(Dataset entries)
————————

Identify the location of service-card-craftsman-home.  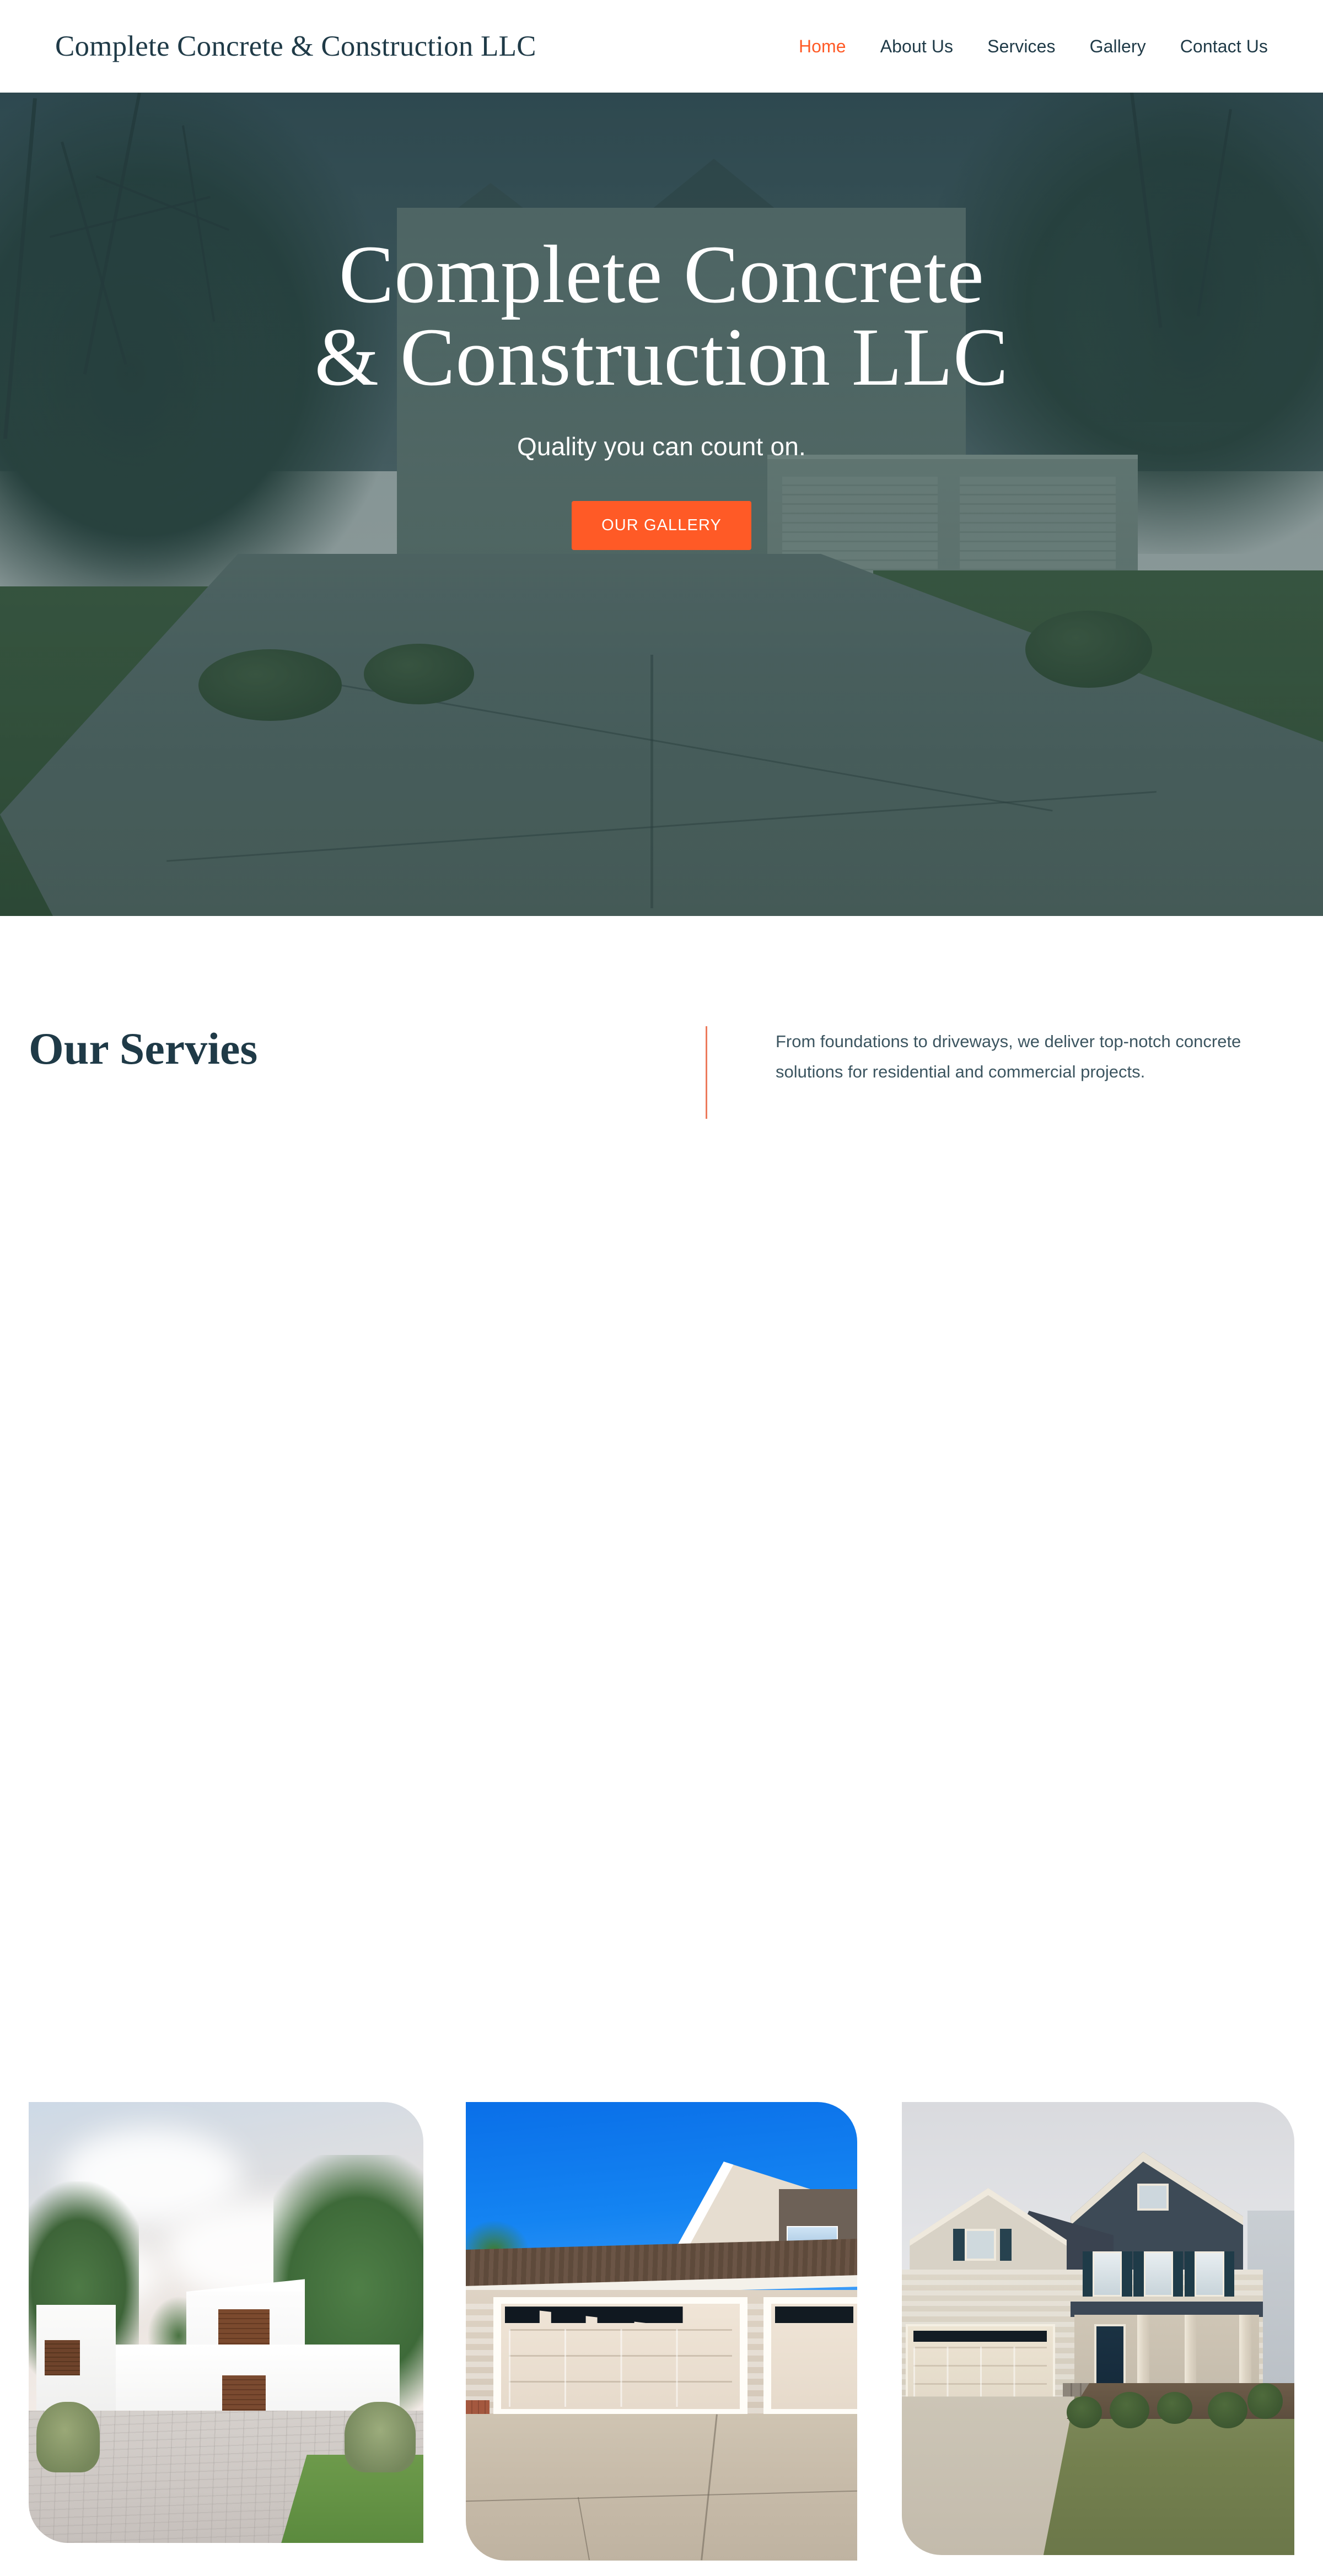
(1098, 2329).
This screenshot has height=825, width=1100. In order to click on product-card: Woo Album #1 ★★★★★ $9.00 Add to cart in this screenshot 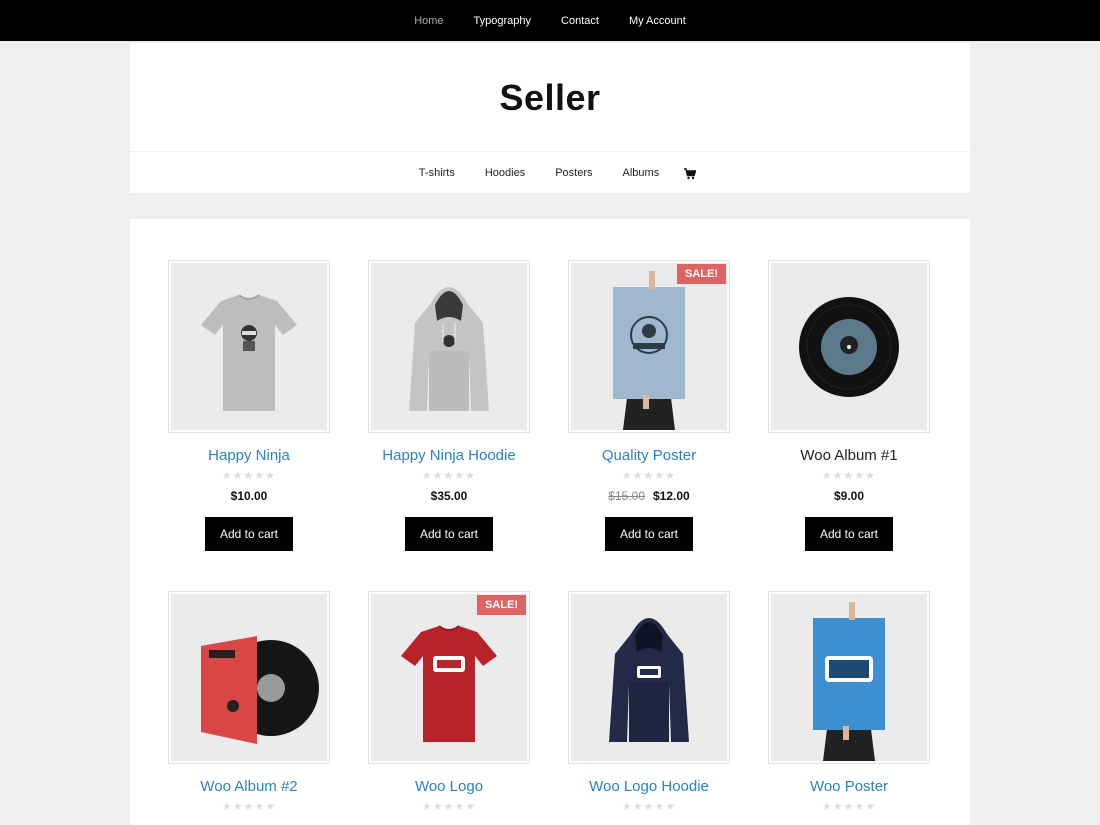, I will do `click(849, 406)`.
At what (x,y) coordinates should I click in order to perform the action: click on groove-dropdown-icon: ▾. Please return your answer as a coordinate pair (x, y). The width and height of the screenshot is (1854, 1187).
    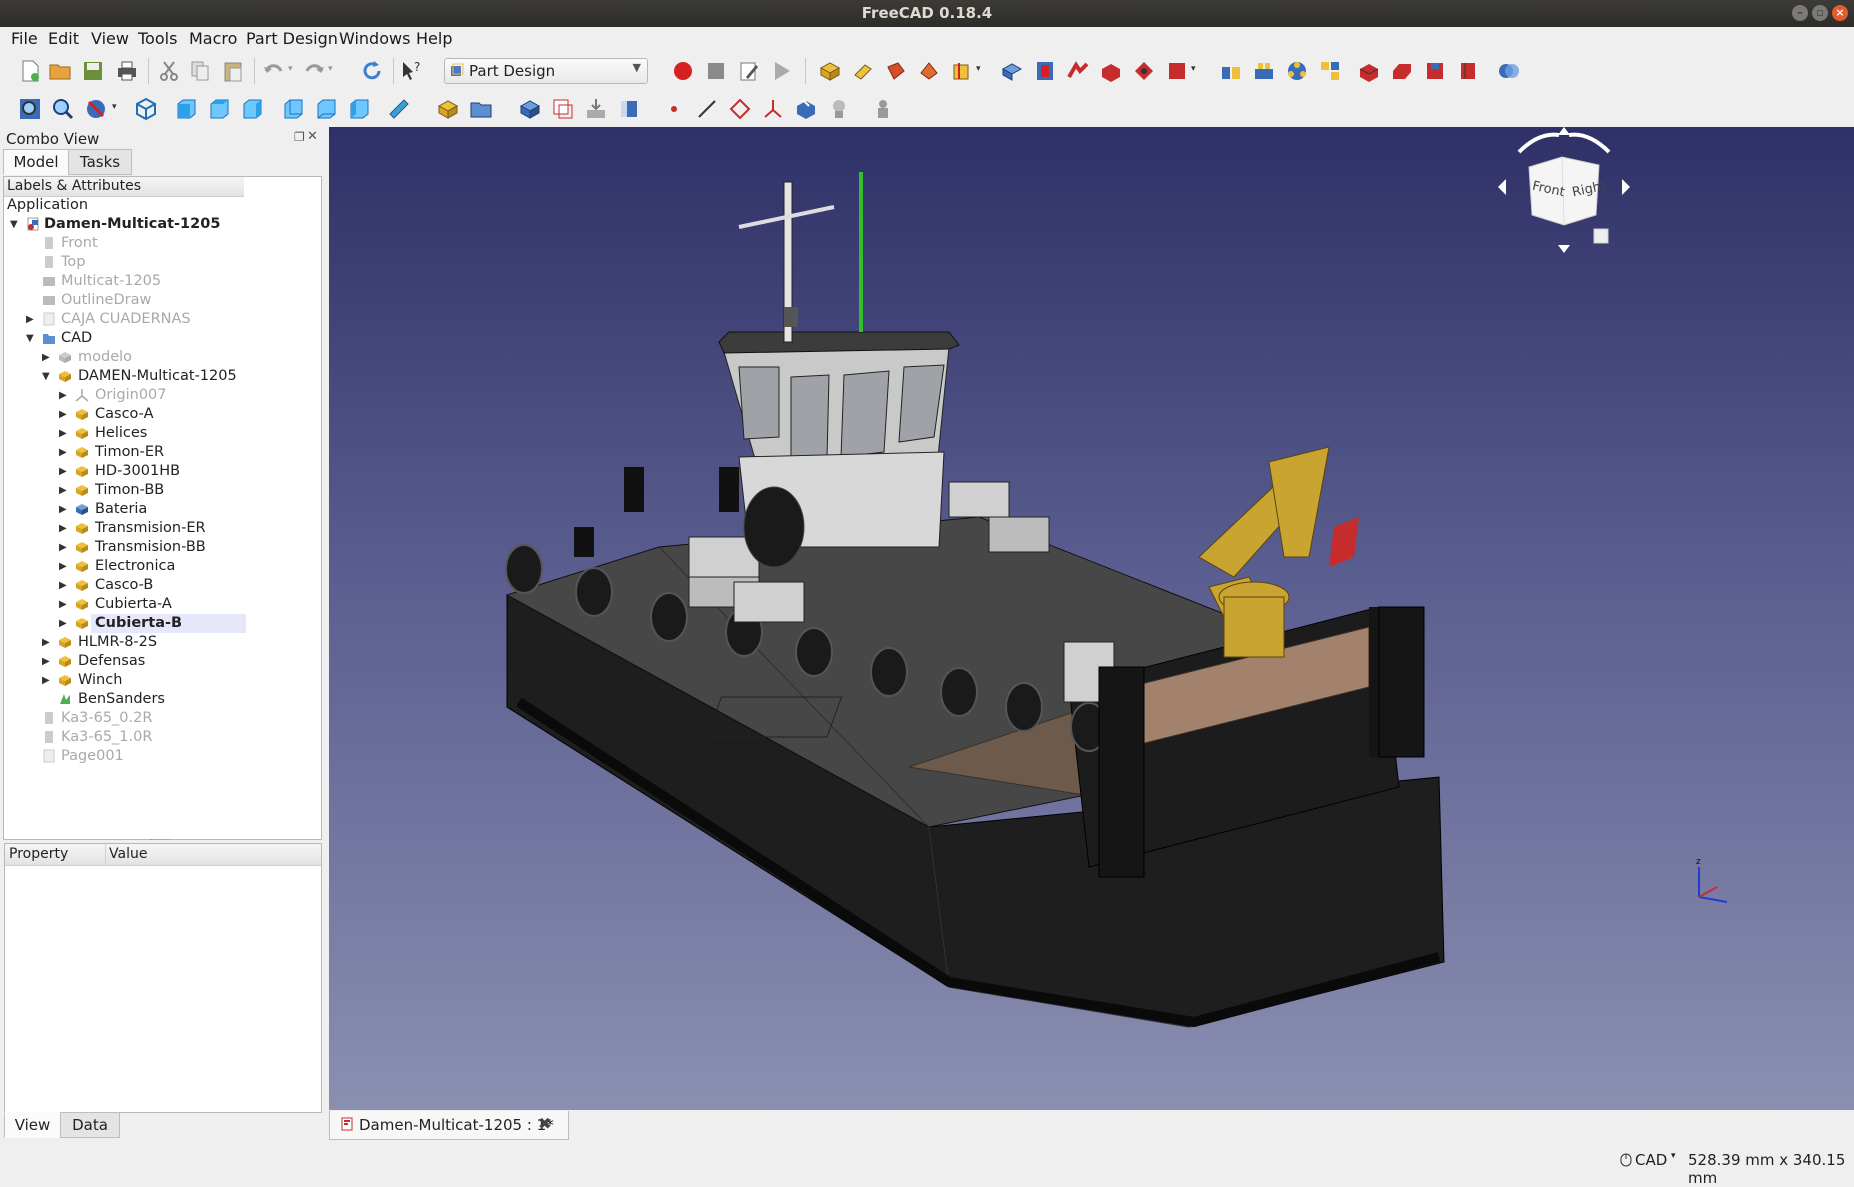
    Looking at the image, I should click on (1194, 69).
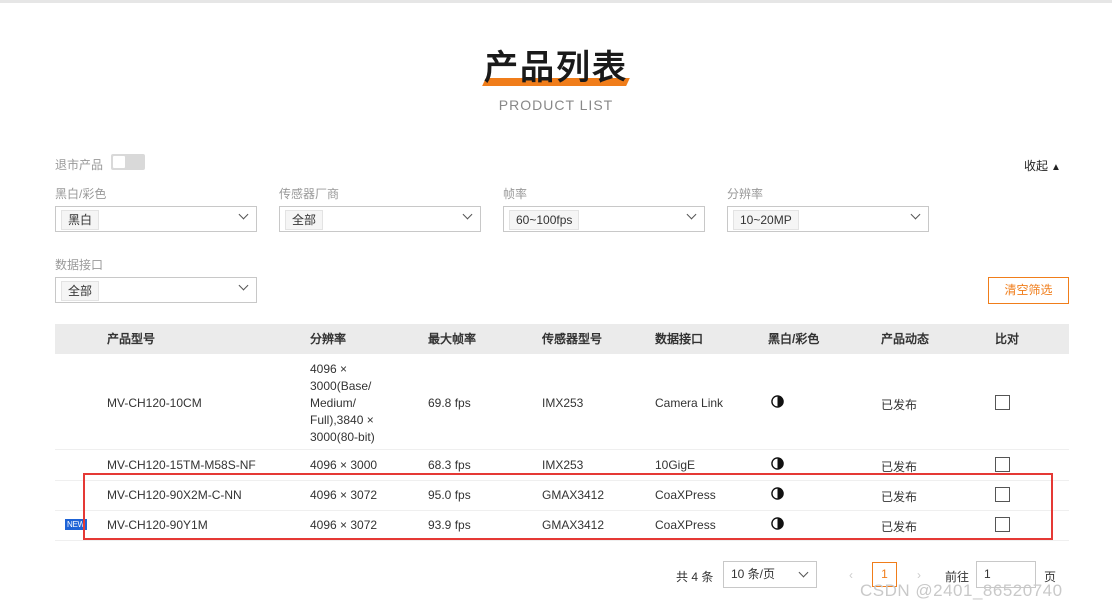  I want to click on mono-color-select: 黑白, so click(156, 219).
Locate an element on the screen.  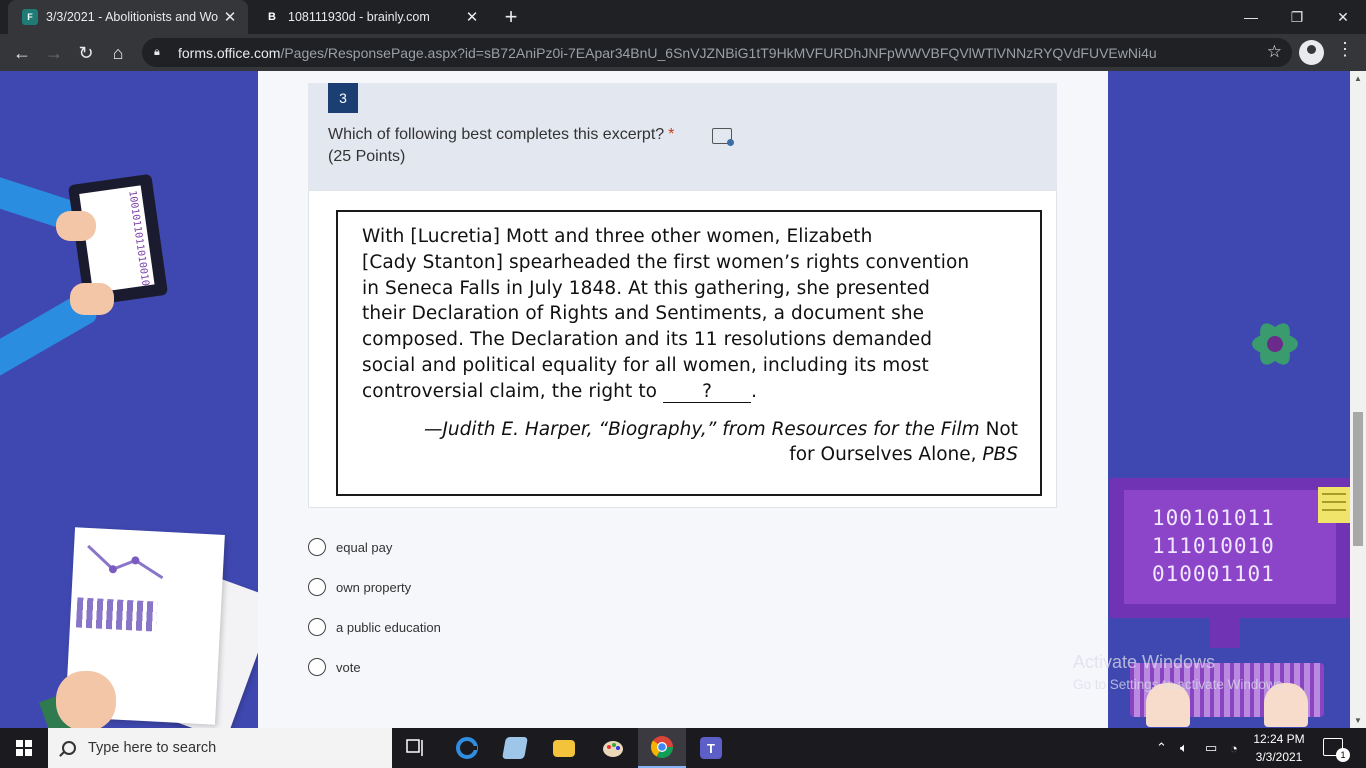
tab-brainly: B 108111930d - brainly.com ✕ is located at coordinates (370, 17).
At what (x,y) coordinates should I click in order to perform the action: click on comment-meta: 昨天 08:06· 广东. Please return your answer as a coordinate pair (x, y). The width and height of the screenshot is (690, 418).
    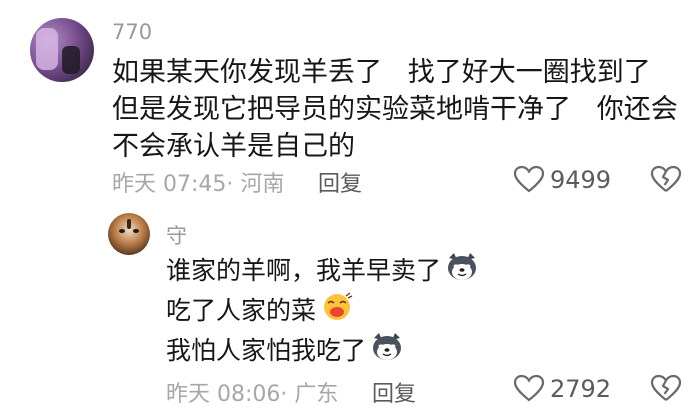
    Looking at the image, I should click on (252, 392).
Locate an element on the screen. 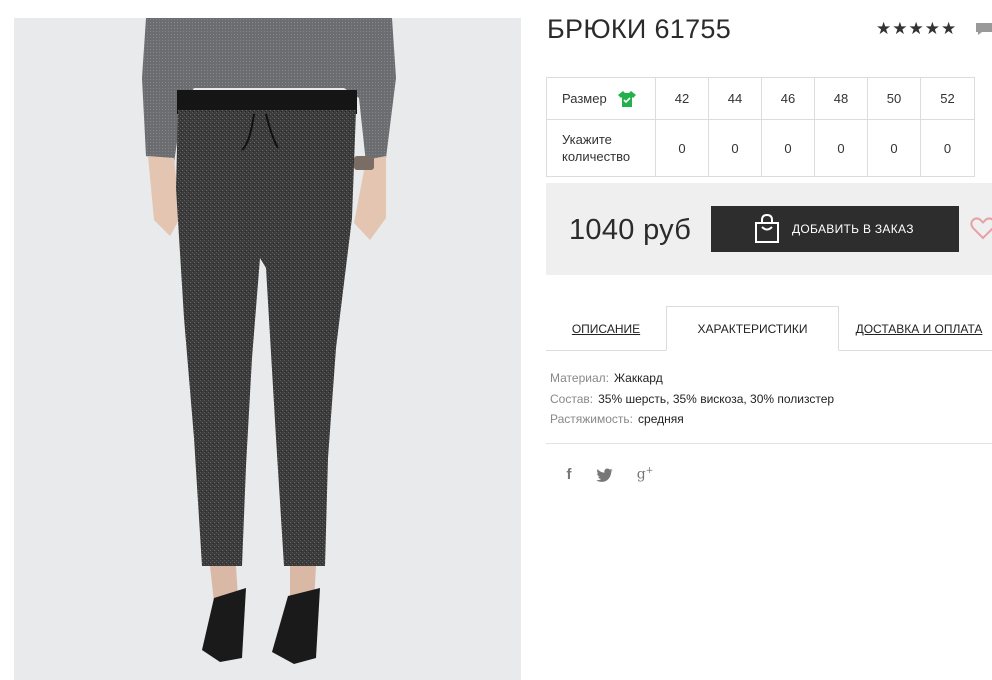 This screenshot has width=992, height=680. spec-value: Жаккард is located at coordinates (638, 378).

————————

-- DESCRIPTION OF THE TASK --
Locate every line above that contains the word "perform", and copy each such line in full.

-- SOLVED PROBLEM --
At what (x,y) coordinates should I click in order to perform the action: click on groove-dropdown-icon: ▾. Please return your answer as a coordinate pair (x, y). The width and height of the screenshot is (1854, 1187).
At what (x,y) coordinates should I click in order to perform the action: click on comment-meta: 昨天 08:06· 广东. Please return your answer as a coordinate pair (x, y). The width and height of the screenshot is (690, 418).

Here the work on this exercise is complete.